Generation of Dendritic Cells from Positively Selected CD14 + Monocytes for Anti-tumor Immunotherapy

• Published in: Leukemia & lymphoma Vol. 45; no. 7; pp. 1419 - 1428
• Main Authors: Curti, Antonio, Isidori, Alessandro, Ferri, Elisa, Terragna, Carolina, Neyroz, Paolo, Cellini, Claudia, Ratta, Marina, Baccarani, Michele, Lemoli, Roberto M
• Format: Journal Article
• Language: English
• Published: United States Informa UK Ltd 01.07.2004; Taylor & Francis
• Subjects: Cancer Vaccines - therapeutic use; CD14 + cells; Cell Differentiation; Cells, Cultured; Cellular immunotherapy; Cryopreservation; Dendritic cells; Dendritic Cells - cytology; Dendritic Cells - transplantation; Dinoprostone - pharmacology; Granulocyte-Macrophage Colony-Stimulating Factor - pharmacology; Humans; Immunomagnetic Separation; Immunotherapy, Adoptive; Injections, Intravenous; Injections, Subcutaneous; Interleukins - pharmacology; Leukapheresis; Lipopolysaccharide Receptors - analysis; Monocytes - cytology; Monocytes - drug effects; Multiple myeloma; Multiple Myeloma - pathology; Multiple Myeloma - therapy; Tumor Necrosis Factor-alpha - pharmacology; Tumor-associated antigens; Vaccination
• ISSN: 1042-8194; 1029-2403
• DOI: 10.1080/10428190310001653682

Peripheral blood CD14+ monocytes from multiple myeloma (MM) patients can be induced to differentiate into fully functional, mature, CD83+ dendritic cells (DCs) which are highly efficient in priming autologous T lymphocytes in response to the patient-specific tumor idiotype (Id). We have recently scaled up our manufacturing protocol for application in a phase I-II clinical trial of anti-Id vaccination with DCs in MM patients.

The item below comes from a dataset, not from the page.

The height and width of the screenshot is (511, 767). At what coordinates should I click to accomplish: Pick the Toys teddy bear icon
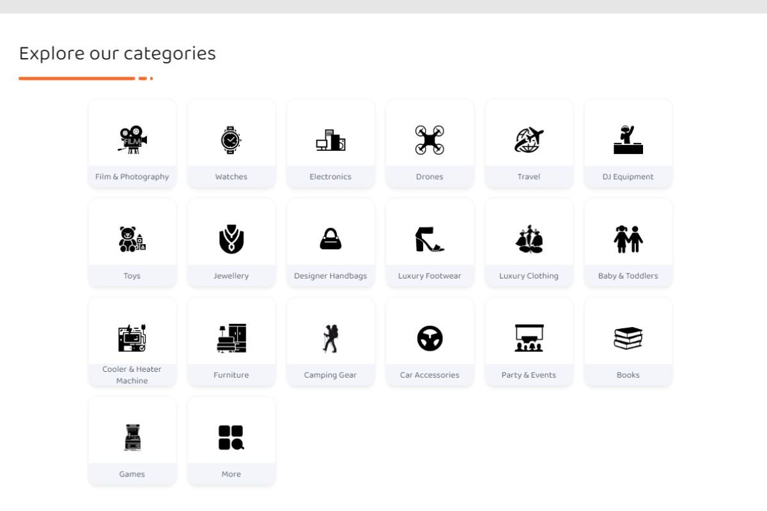[x=132, y=240]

Elegible patients received a series of by-monthly immunizations consisting of three subcutaneous and two intravenous injections of Id-keyhole limpet hemocyanin (KLH)-pulsed DCs (5 x -, 10 x -, 50 x 10(6) cells and 10 x -, 50 x 10(6) cells, respectively). To generate DCs, monocytes were labeled with clinical grade anti-CD14 conjugates and positively selected by immunomagnetic separation. Cells were then cultured, according to Good Manufacturing Practice guidelines, in FCS-free medium in cell culture bags, and differentiated to DCs with GM-CSF plus IL-4 followed by TNF-alpha or, more recently, by a cocktail of IL-1beta, IL-6, TNF-alpha and prostaglandin-E2. Before maturation, Mo-DCs were pulsed with the autologous Id as whole protein or Id (VDJ)-derived HLA class I restricted peptides. Ten MM patients, who had been treated with two courses of high-dose chemotherapy with peripheral blood stem cell support, entered into the clinical study. CD14+ monocytes were enriched from 16.1+/-5.7% to 95.5+/-3.2% (recovery 67.9+/-15%, viability > 97%). After cell culture, phenotypic analysis showed that 89.6+/-6.6% of the cells were mature DCs. We obtained 2.89+/-1 x 10(8) DCs/leukapheresis which represented 24.5+/-9% of the initial number of CD14+ cells. Notably, the cytokine cocktail induced a significantly higher percentage and yield (31+/-10.9 of initial CD14+ cells) of DCs than TNF-alpha alone, secretion of larger amounts of IL-12, potent stimulatory activity on allogeneic and autologous T cells. Storage in liquid nitrogen did not modify the phenotype or functional characteristics of pre-loaded DCs. The recovery of thawed, viable DCs, was 78+/-10%. Thus, positive selection of CD14+ monocytes allows the generation of a uniform population of mature pre-loaded DCs which can be cryopreserved with no effects on phenotype and function and are suitable for clinical trials. Based on these results, a DCs-based phase II trial of anti-Id vaccination with VDJ-derived HLA class I-restricted peptides and KLH is underway for lymphoma patients.